Authored by bzinodev on Jan 10 2023, 2:53 PM.

Download Raw Diff

Details

Reviewers

paulwalker-arm
cameron.mcinally
SjoerdMeijer
ramana
efriedma

Commits

rG68f45796edbd: [AARCH64][SVE] Do not optimize vector conversions

Summary

shuffle_vector instructions are serialized targeting SVE fixed vectors, see https://reviews.llvm.org/D139111. This patch disables optimizeExtendOrTruncateConversion peepholes that generates shuffle_vector.

Diff Detail

Repository: rG LLVM Github Monorepo

Event Timeline

bzinodev created this revision.Jan 10 2023, 2:53 PM

Herald added a project: Restricted Project. · View Herald TranscriptJan 10 2023, 2:53 PM

Herald added subscribers: ctetreau, hiraditya, kristof.beyls. · View Herald Transcript

bzinodev requested review of this revision.Jan 10 2023, 2:53 PM

Herald added a project: Restricted Project. · View Herald TranscriptJan 10 2023, 2:53 PM

Herald added a subscriber: llvm-commits. · View Herald Transcript

bzinodev added a reviewer: ramana.Jan 10 2023, 3:17 PM

Matt added a subscriber: Matt.Jan 10 2023, 3:55 PM

Harbormaster completed remote builds in B206943: Diff 488000.Jan 10 2023, 8:30 PM

Hi Zino,

Looks like the test case is failing? See https://reviews.llvm.org/harbormaster/unit/view/5711271/

I am wondering how big of a hammer this is. Are there no cases at all where doing this is beneficial?

Is the test case minimal? Think I see a loop, which we don't need?
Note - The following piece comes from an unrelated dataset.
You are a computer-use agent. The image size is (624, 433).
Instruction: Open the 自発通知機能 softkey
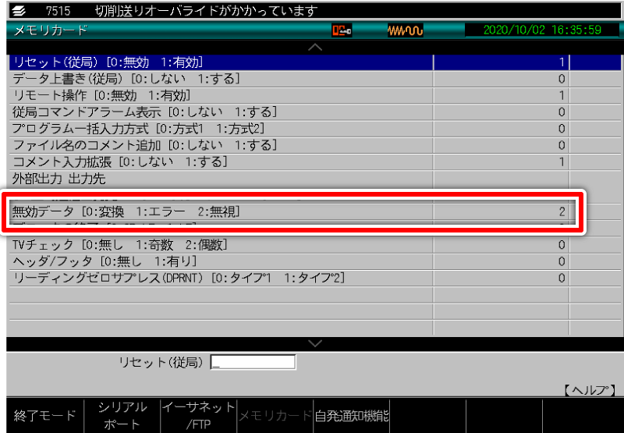coord(351,415)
To see the codegen differences, it would be good if we can precommit a test, but then we want it more minimal if that is possible.

llvm/lib/Target/AArch64/AArch64ISelLowering.cpp
14181	Nit: I would prefer a pointer to source-code (e.g. a function name) rather than a hyperlink, or just omit it if it is obvious.

It looks like this patch is SVE-related, rather than SME. Can you change the title from [AARCH64][SME] to [AARCH64][SVE] please? Thanks!

bzinodev updated this revision to Diff 488038.Jan 11 2023, 8:44 AM

Harbormaster completed remote builds in B207109: Diff 488038.Jan 11 2023, 10:54 AM

bzinodev updated this revision to Diff 488316.Jan 11 2023, 11:43 AM

bzinodev retitled this revision from [AARCH64][SME] Do not optimize vector conversions to [AARCH64][SVE] Do not optimize vector conversions.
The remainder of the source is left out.